_Task requirements_
Only lines containing the word "click" are needed; pull them out of the material.

_Data provided_
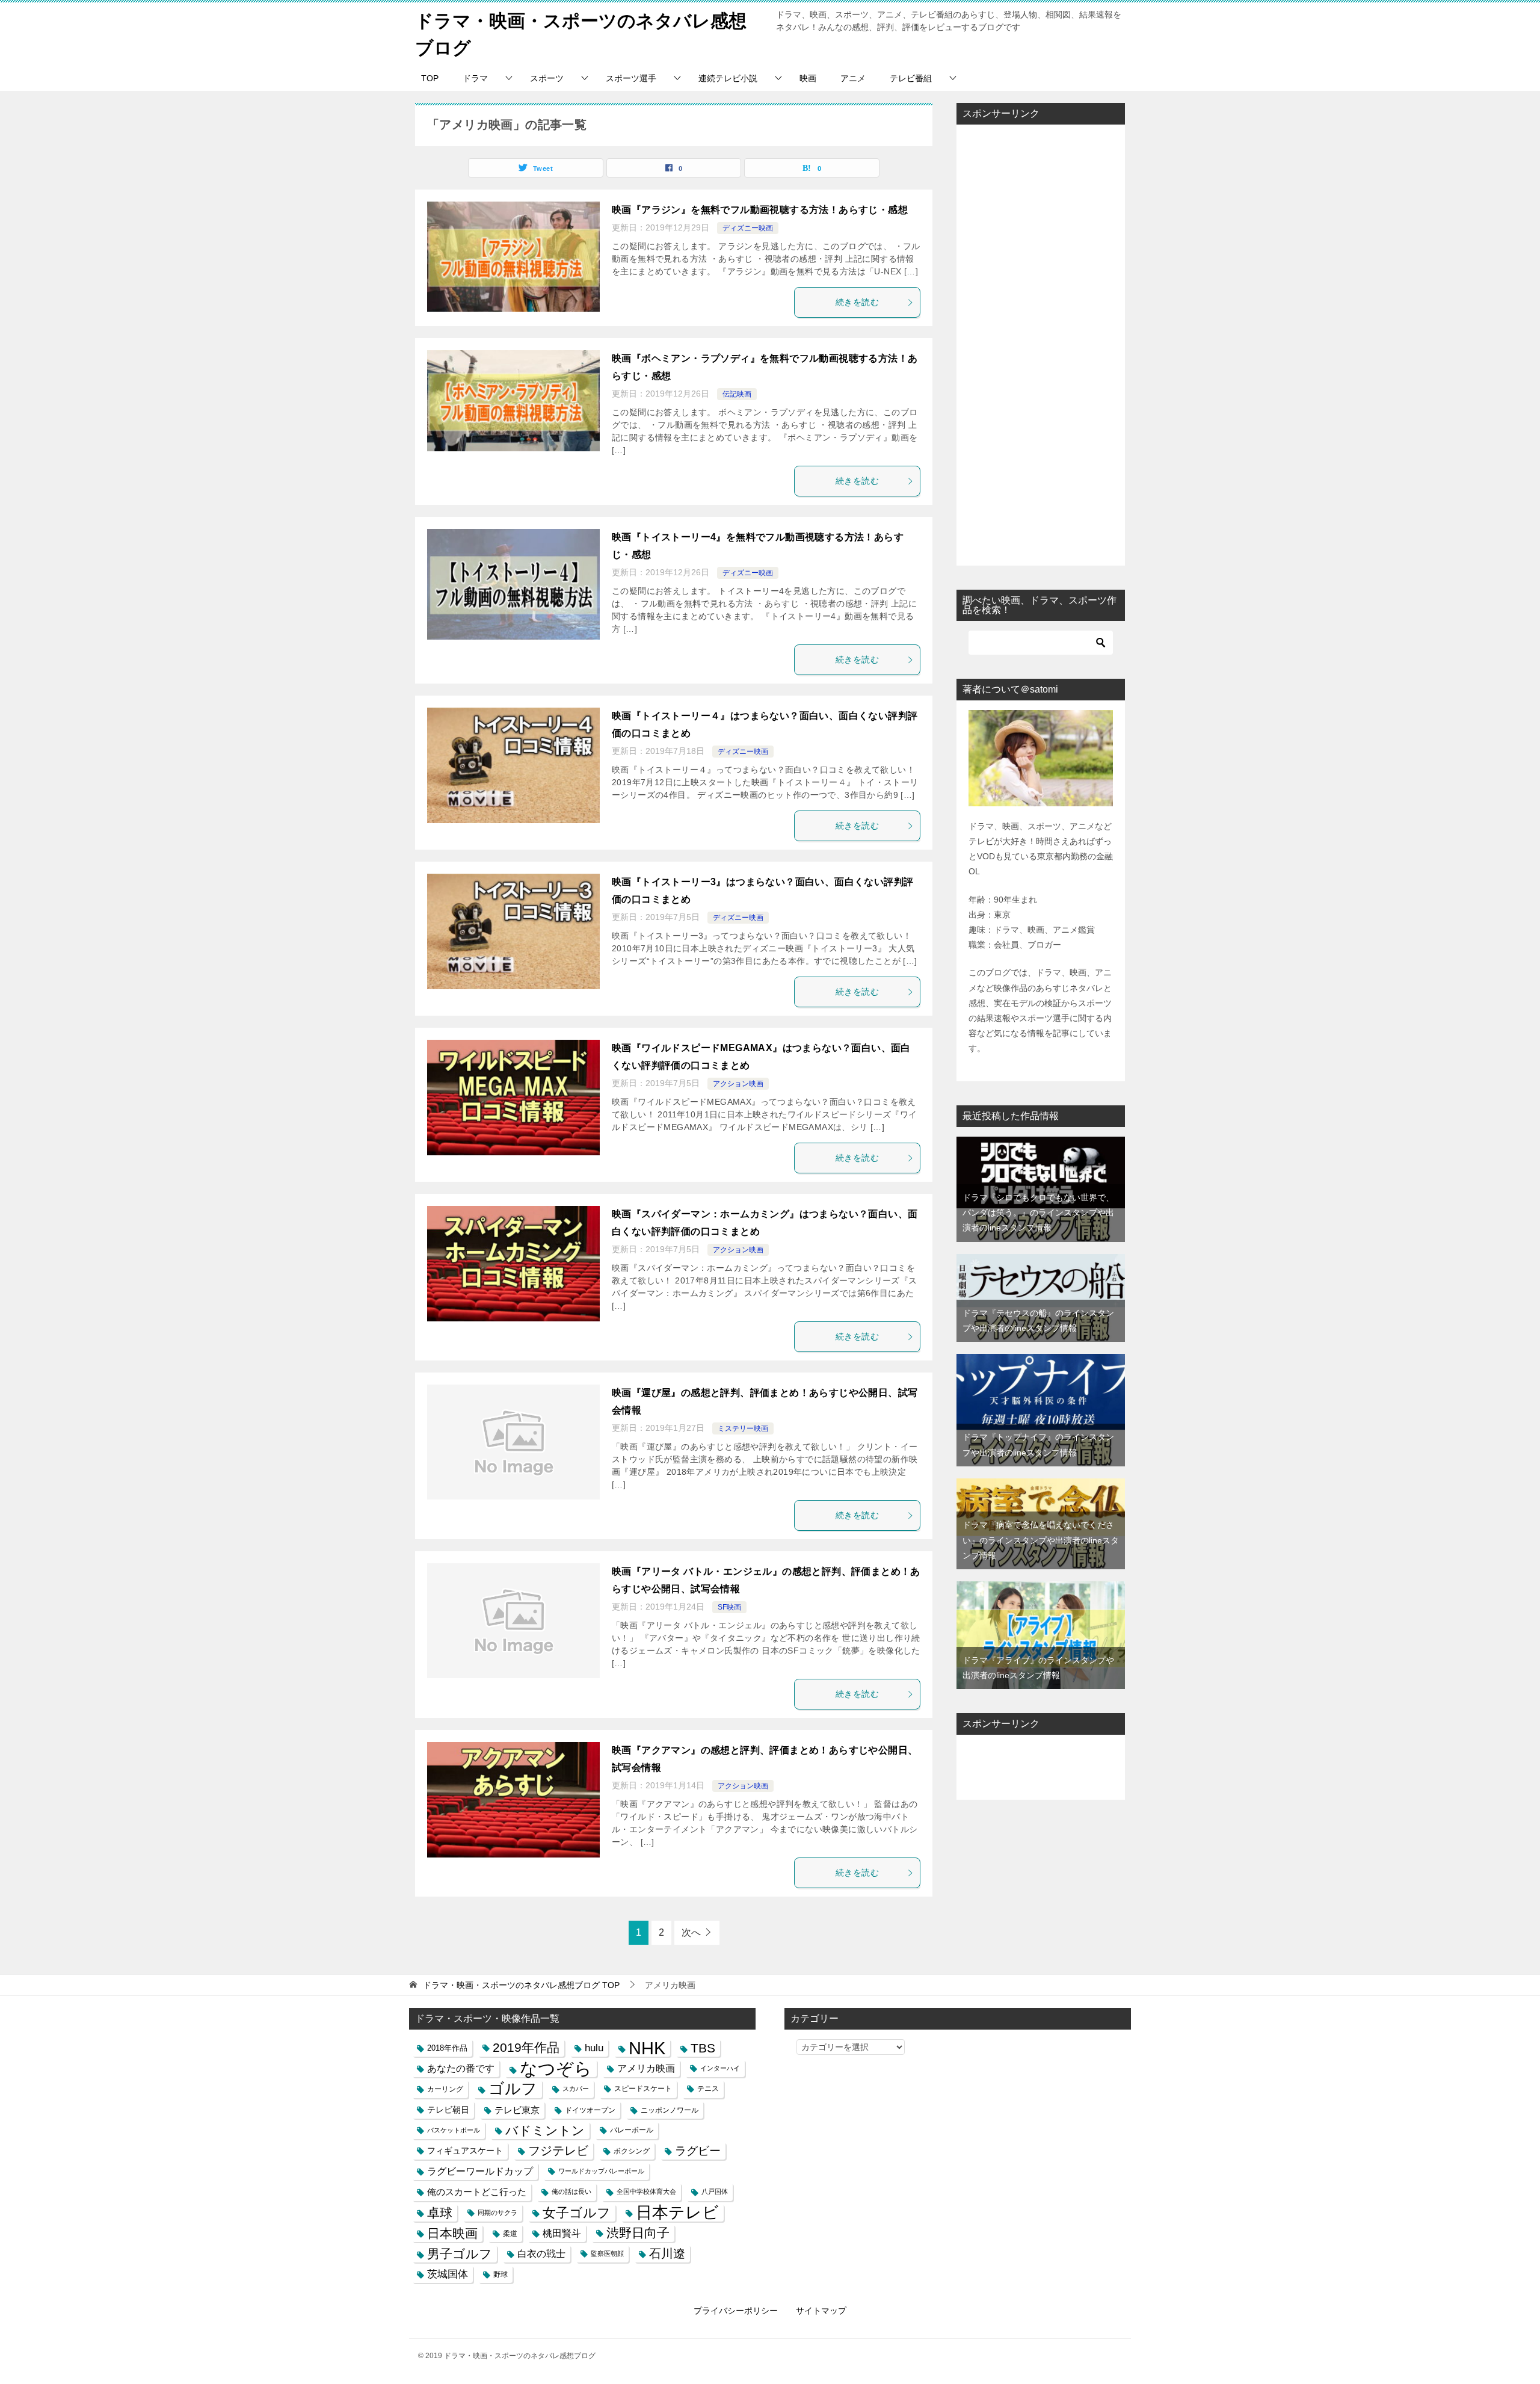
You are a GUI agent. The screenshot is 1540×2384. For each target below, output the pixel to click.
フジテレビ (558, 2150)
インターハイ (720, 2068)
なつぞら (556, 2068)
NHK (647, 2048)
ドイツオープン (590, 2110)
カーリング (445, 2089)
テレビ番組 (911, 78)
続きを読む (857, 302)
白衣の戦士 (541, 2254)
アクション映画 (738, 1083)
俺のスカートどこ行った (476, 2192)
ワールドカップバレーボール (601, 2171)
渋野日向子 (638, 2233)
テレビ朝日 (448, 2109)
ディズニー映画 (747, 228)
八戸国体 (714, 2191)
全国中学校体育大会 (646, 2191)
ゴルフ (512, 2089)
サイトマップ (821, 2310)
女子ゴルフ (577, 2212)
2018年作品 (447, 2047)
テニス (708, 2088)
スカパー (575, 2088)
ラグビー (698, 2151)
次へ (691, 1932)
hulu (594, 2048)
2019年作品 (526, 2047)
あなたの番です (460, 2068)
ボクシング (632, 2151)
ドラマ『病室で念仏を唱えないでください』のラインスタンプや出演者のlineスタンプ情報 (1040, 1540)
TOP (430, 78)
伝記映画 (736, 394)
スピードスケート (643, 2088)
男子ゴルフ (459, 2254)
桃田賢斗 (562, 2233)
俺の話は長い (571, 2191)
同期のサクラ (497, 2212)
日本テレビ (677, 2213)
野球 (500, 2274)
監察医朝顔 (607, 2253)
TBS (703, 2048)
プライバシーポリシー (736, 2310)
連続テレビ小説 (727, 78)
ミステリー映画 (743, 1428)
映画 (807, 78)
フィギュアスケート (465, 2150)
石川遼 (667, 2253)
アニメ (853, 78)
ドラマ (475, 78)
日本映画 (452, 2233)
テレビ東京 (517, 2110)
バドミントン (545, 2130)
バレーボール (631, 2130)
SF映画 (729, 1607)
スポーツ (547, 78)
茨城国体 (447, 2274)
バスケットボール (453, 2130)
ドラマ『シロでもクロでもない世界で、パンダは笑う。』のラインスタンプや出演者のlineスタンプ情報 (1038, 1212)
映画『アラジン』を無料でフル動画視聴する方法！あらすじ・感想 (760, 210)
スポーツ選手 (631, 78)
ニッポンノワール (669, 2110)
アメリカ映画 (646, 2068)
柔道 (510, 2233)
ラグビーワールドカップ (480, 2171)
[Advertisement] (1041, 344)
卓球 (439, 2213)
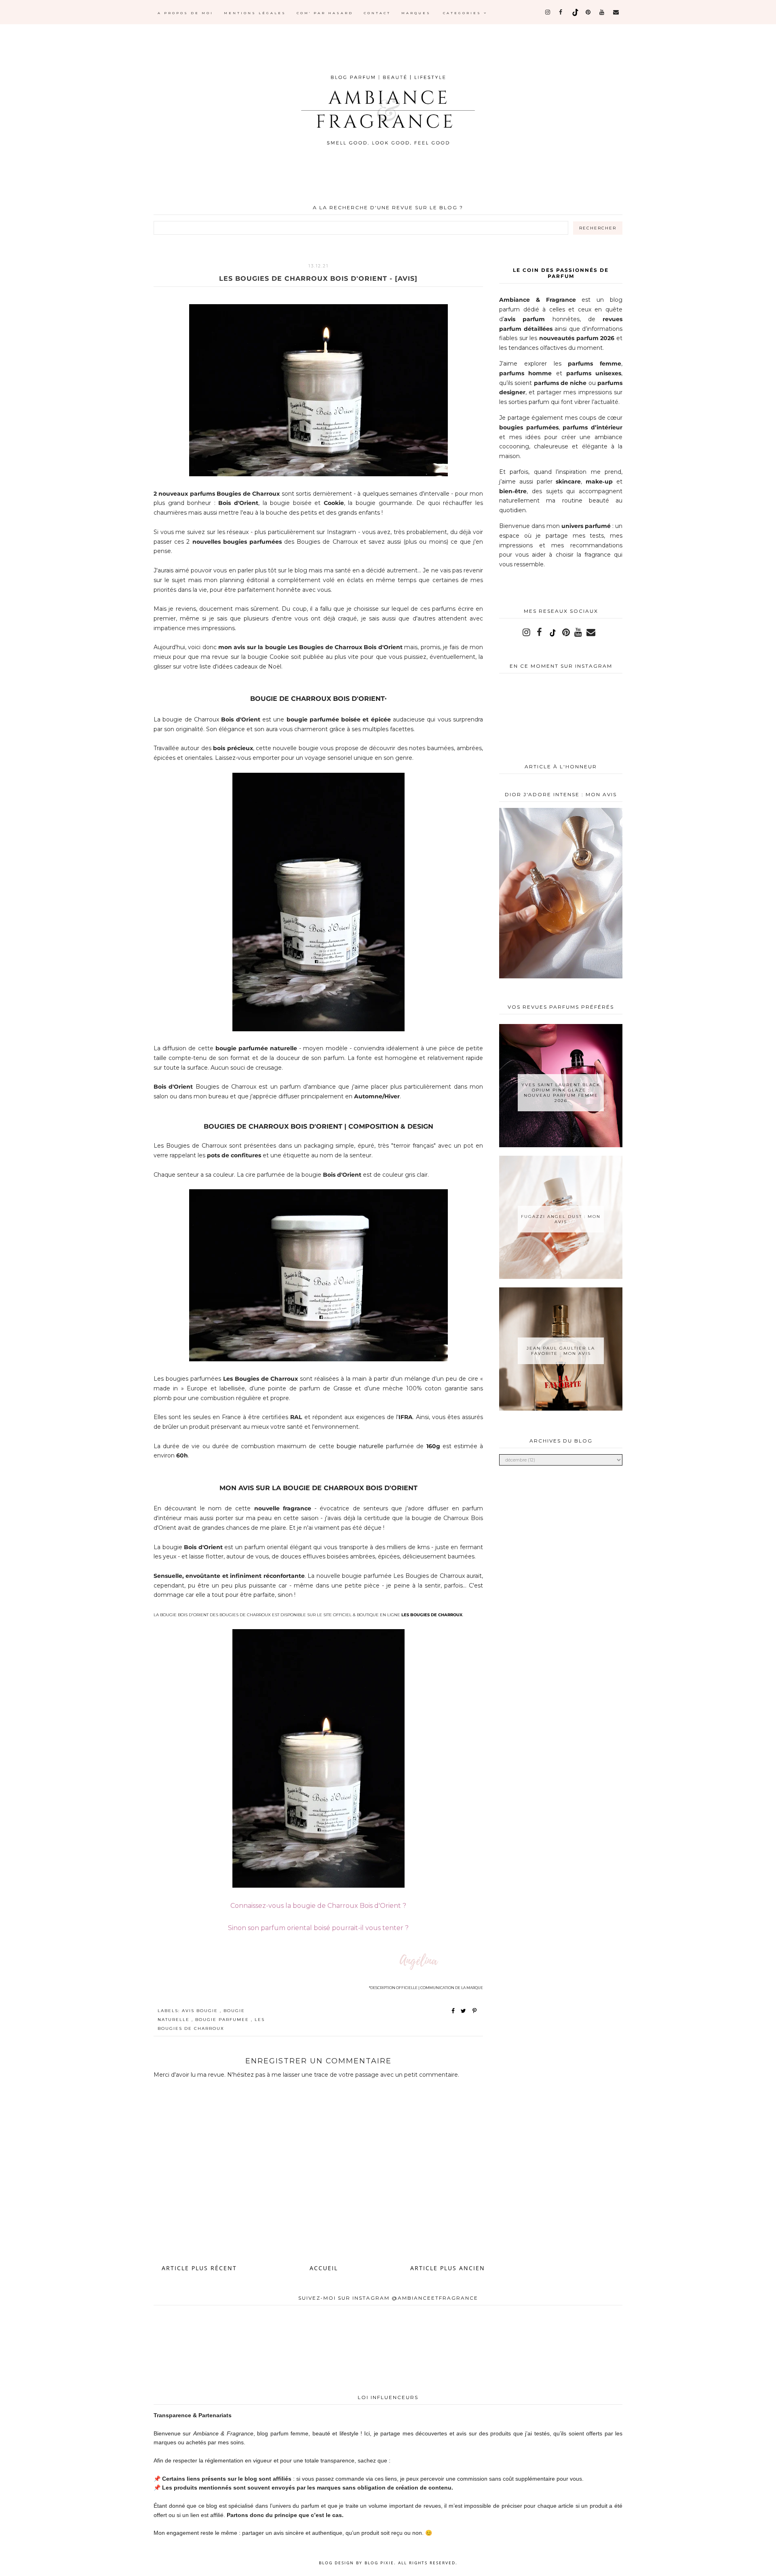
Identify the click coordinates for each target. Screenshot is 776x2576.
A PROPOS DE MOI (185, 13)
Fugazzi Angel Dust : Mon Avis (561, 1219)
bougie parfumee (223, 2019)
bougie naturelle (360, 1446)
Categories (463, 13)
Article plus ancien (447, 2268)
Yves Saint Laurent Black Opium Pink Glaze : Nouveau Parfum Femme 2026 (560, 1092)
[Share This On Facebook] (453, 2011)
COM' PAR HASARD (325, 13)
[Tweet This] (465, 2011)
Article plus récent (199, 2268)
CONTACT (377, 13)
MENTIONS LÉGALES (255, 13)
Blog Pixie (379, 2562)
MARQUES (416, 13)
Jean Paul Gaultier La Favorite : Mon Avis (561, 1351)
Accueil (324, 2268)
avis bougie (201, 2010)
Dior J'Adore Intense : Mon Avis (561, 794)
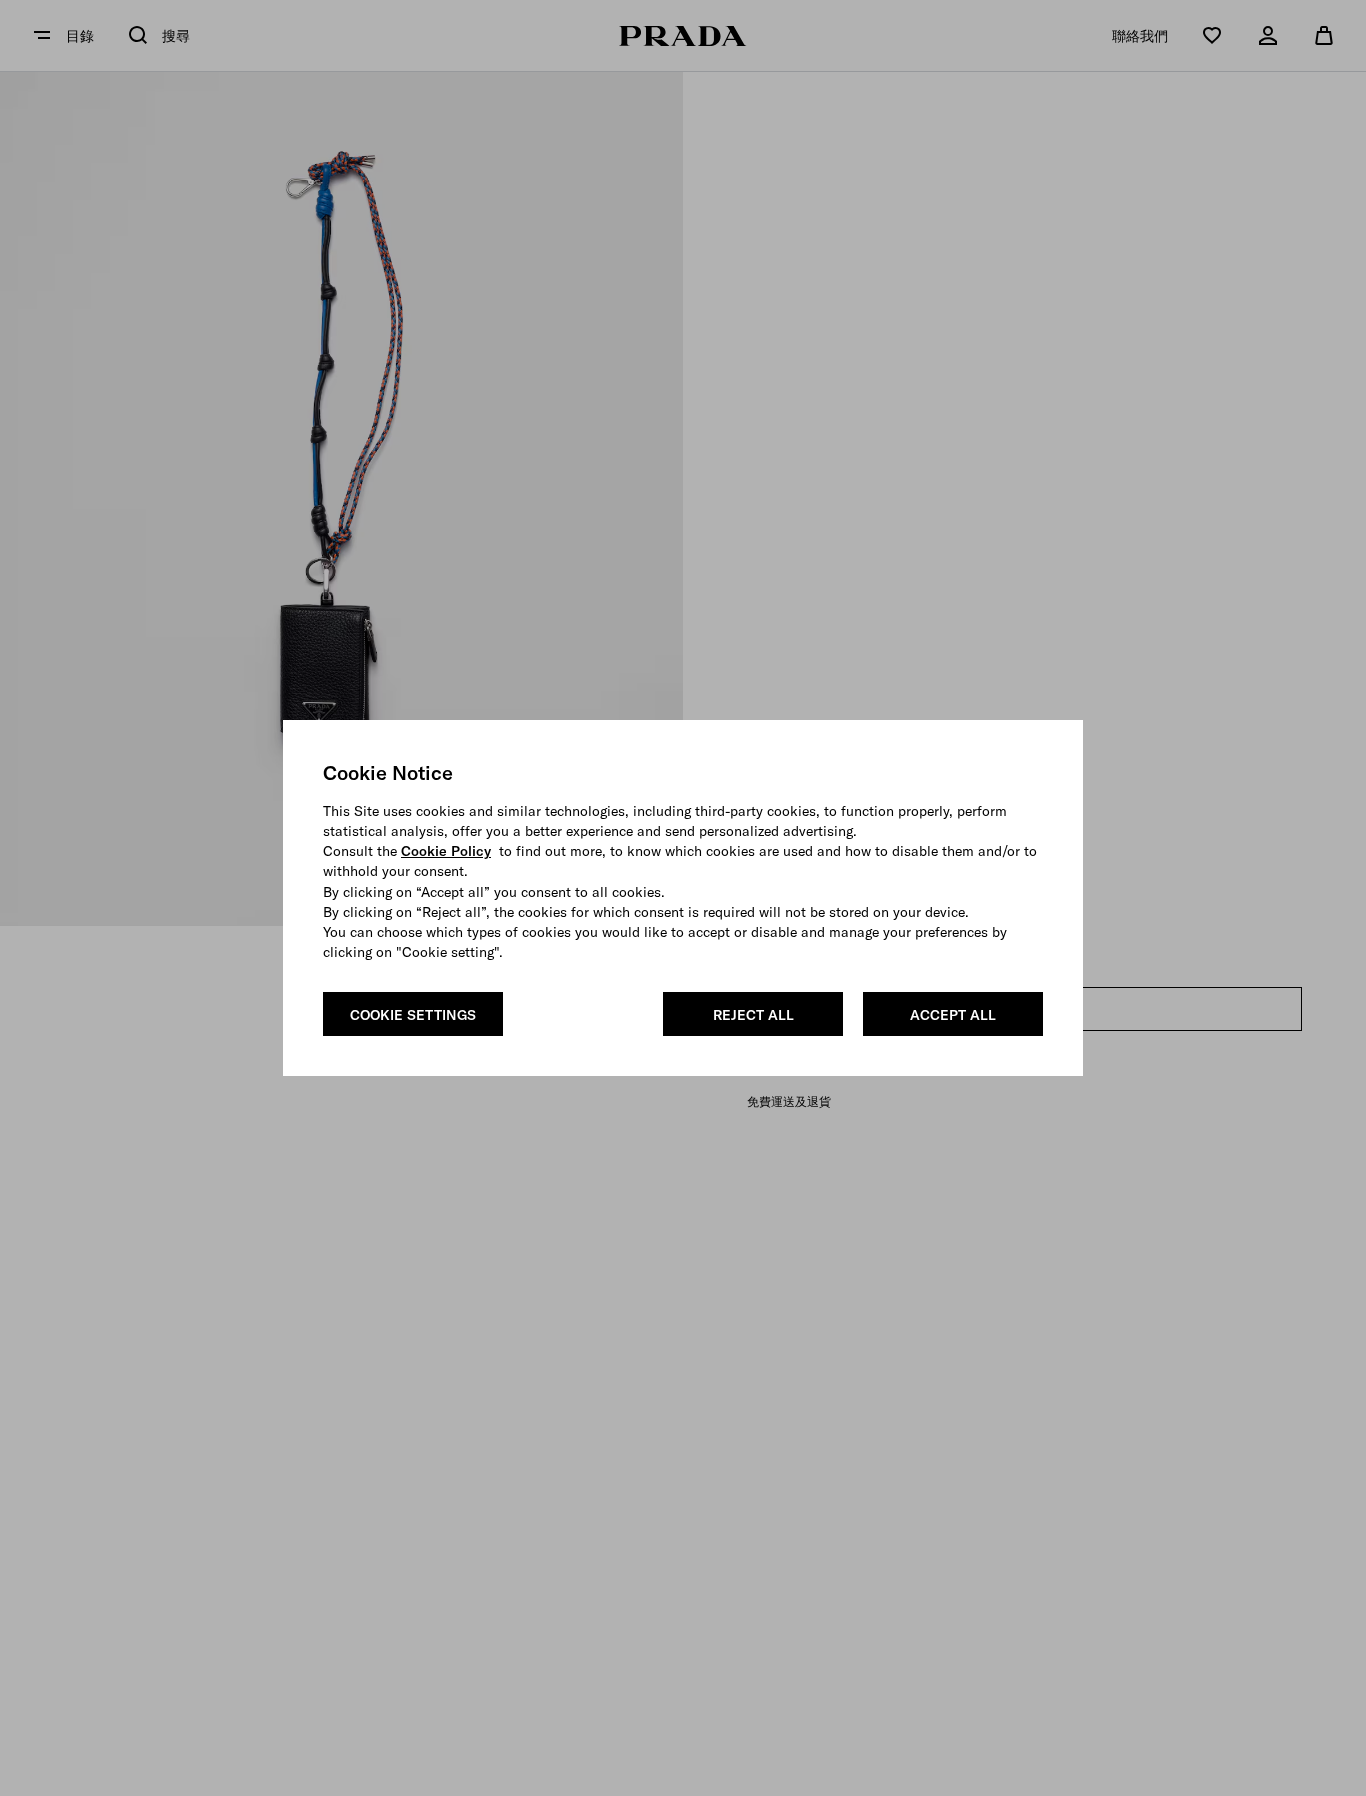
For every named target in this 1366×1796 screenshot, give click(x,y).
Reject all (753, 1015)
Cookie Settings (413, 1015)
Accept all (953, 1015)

_Result of the task_
You are a GUI agent. The screenshot is 1540×2384. For each target below, output the pixel to click.
Identify the click coordinates for each target. Screenshot is 776x2576.
For every named target in this 1366×1796 screenshot, give click(x,y).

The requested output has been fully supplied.